Son las 7:00 a.m. Te levantas, te aseas y desayunas. A continuación, llevas a los niños al colegio, vas a trabajar o puede que acudas a clase, según el rango de edad al que pertenezcas. Comes al mediodía, llegas a casa por la tarde, más adelante, la cena, un poquito de tele y a dormir. Y encima, toda esta rutina la vivimos inmersos profundamente en nuestros pensamientos, quehaceres y preocupaciones. ¡ALTO! Es el momento de frenar, de cambiar el chip y reflexionar. Es Cuaresma, así que… ¡alegra esa cara!.
Llegó el momento de adentrarnos en el desierto, un lugar donde nos aborda su soberana paz, mezclada con un silencio abismal cogido de mano de la incertidumbre (fiel amiga de la fe), la que siempre se presenta en nuestras vidas con la misma pregunta: “Señor, ¿pero qué es lo que quieres de mí?”. Es un paréntesis al que no hay que temer, que no nos paralice su abrumadora calma porque, por muy inusual que nos parezca, es preciosa y muy necesaria para poder desvelar todas las tentaciones cotidianas que carcomen nuestro devoto corazón, para sanarlo y que vuelva a latir al ritmo de Jesús. Dejémonos llevar que vale la pena, ya que, como las escrituras nos muestran, el desierto es liberador; detrás del padecimiento siempre llega la gloria, como le ocurrió al pueblo israelita tras los 40 años de la marcha por el desierto, que liberados de la esclavitud gozaron finalmente de la Tierra Prometida. Fijémonos también en la Virgen María y San José junto con el Mesías recién nacido, como huyeron con dolor y angustia de la maldad del rey Herodes, refugiándose en el desierto hasta Egipto donde encontraron la paz y la salvación. Y por supuesto, en los 40 días que pasó Jesús en el desierto de Judea, el que fue recibido más tarde por todo lo alto en Jerusalén entre vítores y palmas.
Para poder desvelar todas las tentaciones cotidianas que carcomen nuestro devoto corazón, para sanarlo y que vuelva a latir al ritmo de Jesús.
La ceniza es un elemento imprescindible e inaugural en la Cuaresma. Desde el inicio de la cristiandad, simboliza la penitencia, una llamada a la humildad que nos recuerda nuestra fragilidad (puesto que al polvo hemos de volver algún día) y la necesidad de la Misericordia de Dios. Pero lo cierto es que si juntamos al arrepentimiento de nuestros pecados las dos prácticas más significativas, que son el ayuno y la abstinencia, no resulta el plan más apetecible para estas cinco próximas semanas, por eso es necesario elegir correctamente aquello de lo que queremos privarnos para que resulte fructífero en nuestra existencia, ir directos a lo esencial, ayunar de lo superficial, de lo que distrae nuestras almas del camino hacia la vida eterna; para que la ceniza no quede totalmente apagada y se estanque en un mero símbolo, sino que se convierta en fuego, activo y renovador, como vínculo de transformación a una vida nueva en nosotros mismos.
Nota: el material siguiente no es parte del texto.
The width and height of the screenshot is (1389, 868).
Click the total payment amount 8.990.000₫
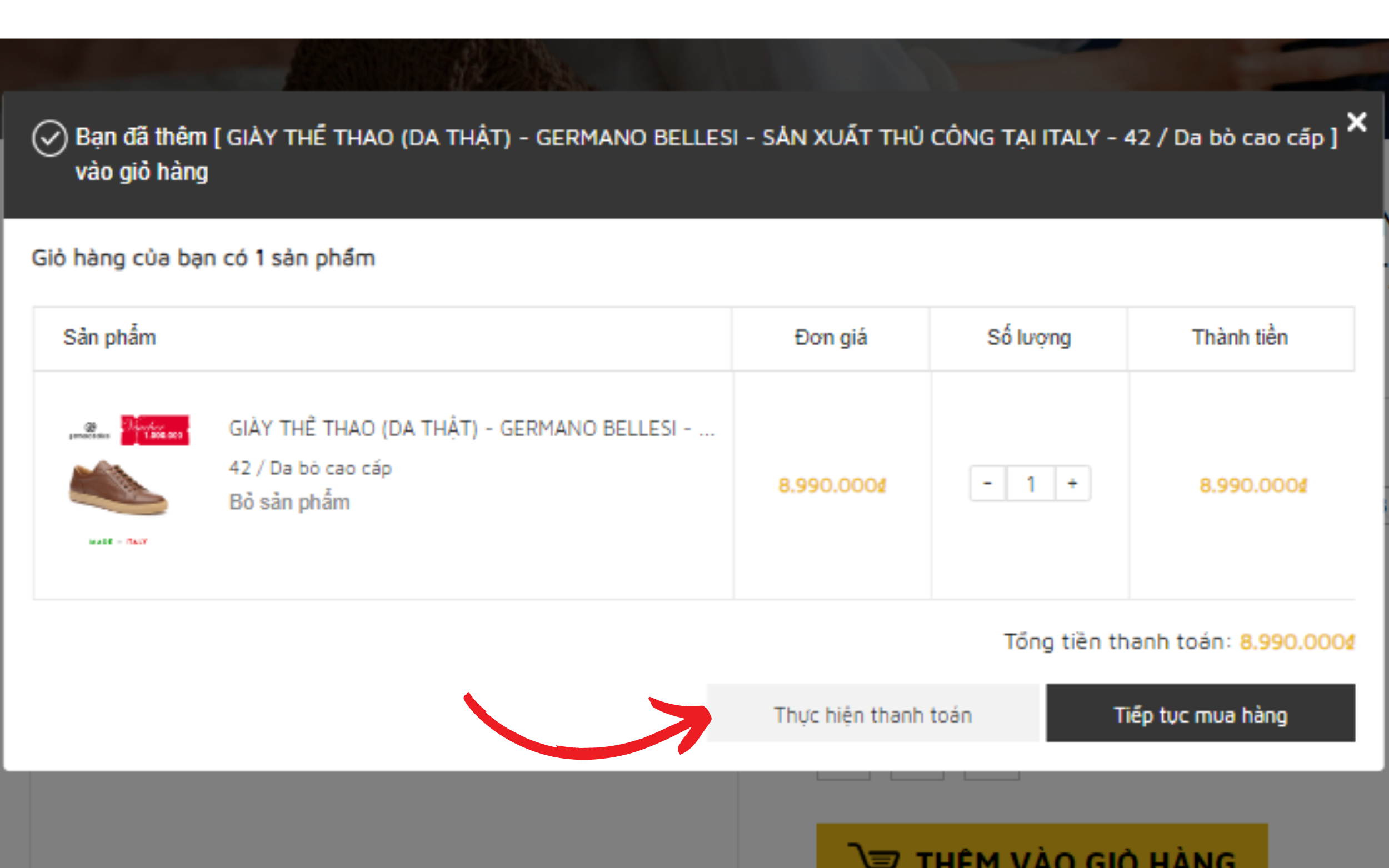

Pues Jesucristo no se convirtió en ceniza después de su muerte, sino que resucitó de manera gloriosa y ahora Él solo te pide que sigas su ejemplo. Clarísimo este mensaje en palabras de nuestro Papa Francisco:
“Necesitamos liberarnos de los tentáculos del consumismo y de las trampas del egoísmo, de querer cada vez más, de no estar nunca satisfechos, del corazón cerrado a las necesidades de los pobres. Jesús, que arde con amor en el leño de la cruz, nos llama a una vida encendida en su fuego, que no se pierde en las cenizas del mundo; una vida que arde de caridad y no se apaga en la mediocridad.”
(Santa Sabina, 6 de marzo del 2019)
Y ahora la pregunta es: ¿Es acaso la Pascua la meta de este tiempo litúrgico? ¿Nuestro propósito debería reducirse solamente a este periodo? “Convertíos a mí”, nos repite Dios cada día del año y no solo en fiestas de guardar. La limosna, la oración y el ayuno no pueden formar parte de nuestro día a día de forma intermitente, son tres pilares fundamentales en la vida de un cristiano que debemos tener presentes permanentemente y, además, con alegría. Son ellos los que nos ayudan a fijar la mirada en el rostro de Cristo crucificado por amor a todos y sin exclusión; los que nos mantienen firmes dentro del camino de la vida, los que nos ayudan a recolectar el fruto de la fe, que es la caridad, y a llegar triunfadores al final del trayecto por este mundo, que es el Señor. Así que tú decides que quieres ser: fuego o ceniza.